NCOIL Okays Easier Broker Disclosure Model
By Steve Tuckey
National Underwriter News
March 7, 2005
Only brokers paid by both client and insurer are required to disclose their fees under a less restrictive model law amendment adopted Friday by the National Conference of Insurance Legislators.
Insurance industry representatives said the measure was softer in its latest version and less stringent than a comparable measure approved by the National Association of Insurance Commissioners.
NCOIL's action came at the group's annual spring meeting in Hilton Head Island, SC Lawmakers there approved a measure that is limited to covering only those brokers compensated by both the insured and the insurance carrier, who must obtain documented acknowledgement from the insured that they are aware of the double compensation.
Last December the NAIC approved a measure covering not only double-compensated brokers but all brokers “representing” customers.
Trade group representatives such as Wes Bissett, senior vice president of the Independent Insurance Agents and Brokers of America, said the “representing” provision presents enough ambiguity to extend the coverage to a great deal of the industry.
"The NCOIL approach is a much more reasonable one," he said.
NCOIL president Texas Rep. Craig Eiland, D-Galveston, said it was important for the group to be heard on the issue. “Many legislators reasonably believe that no legislation is necessary at all, but some states are likely to examine and perhaps act on this issue,” he said.
He added, "NCOIL's adoption of the consensus approach would offer helpful and meaningful guidance for states with a substantive or political need to legislate in this area."
The current version of the NCOIL model represents a considerable about-face from the one considered at its annual meeting last November. That session came shortly after the watershed investigations by New YorkState, which uncovered evidence that brokers, rather than seeking the best deal for clients, engaged in price-fixing, false bid submissions and steering of commercial customers to insurers paying undisclosed fees.
The earlier NCOIL model would have not only created a fiduciary role for the broker but also imposed a burden to act “in the best interest” of the client. Industry representatives asserted that such mandates were ambiguous enough to invite litigation from disgruntled clients.
Nonetheless, the fact that Mr. Eiland represented his group's position at the December NAIC meeting as that reflected in the stricter model concerned one NCOIL member enough to propose a measure limiting the ability of officers to act in such a manner between meetings. But the measure died for lack of a second.

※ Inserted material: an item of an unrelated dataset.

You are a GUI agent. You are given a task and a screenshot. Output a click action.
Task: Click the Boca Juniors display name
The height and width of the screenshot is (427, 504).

"This will be very embarrassing for us when we come back with this new model,” said Louisiana Rep. Shirley Bowler, R-Harahan, who sponsored the failed effort.

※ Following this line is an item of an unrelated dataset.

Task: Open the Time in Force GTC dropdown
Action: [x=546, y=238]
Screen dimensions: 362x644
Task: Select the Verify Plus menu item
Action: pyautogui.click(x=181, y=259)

The proposed amendment would be tacked on to the NAIC Producer Licensing Model Act. Its approval comes in the wake of recent settlements between state authorities and Marsh and Aon over the contingency fees and placement arrangement compensation problems revealed last October.
Mr. Eiland said the NCOIL measure would not conflict with provisions of the two settlements that require the two brokerages to make extensive disclosures to clients.
The NAIC will look at adding a separate provision that would extend coverage to virtually all producers. That proposal has been vigorously fought by industry as a new burden that is no way related to the scandal of the large brokers.
At Friday's meeting, state lawmakers deleted a provision requiring commercial brokers to disclose a “reasonable estimate, if possible,” of contingency compensation from the carrier as so qualified as to be meaningless. But Mr. Eiland said such estimates would be helpful in customers when they negotiate with their brokers. The final model simple requires the calculation used in determining the figure.
NCOIL lawmakers turned down an industry request to delete a drafting note reminding states that they could consider a fiduciary requirement for brokers in relation to the common law precedents at home. Mr. Eiland noted that the Marsh and Aon settlements had such provisions.
Less than 10 states are said by insurance industry representatives to be considering such legislation. Nevada has approved a temporary regulation while one proposal in Connecticut closely tracks the NAIC model.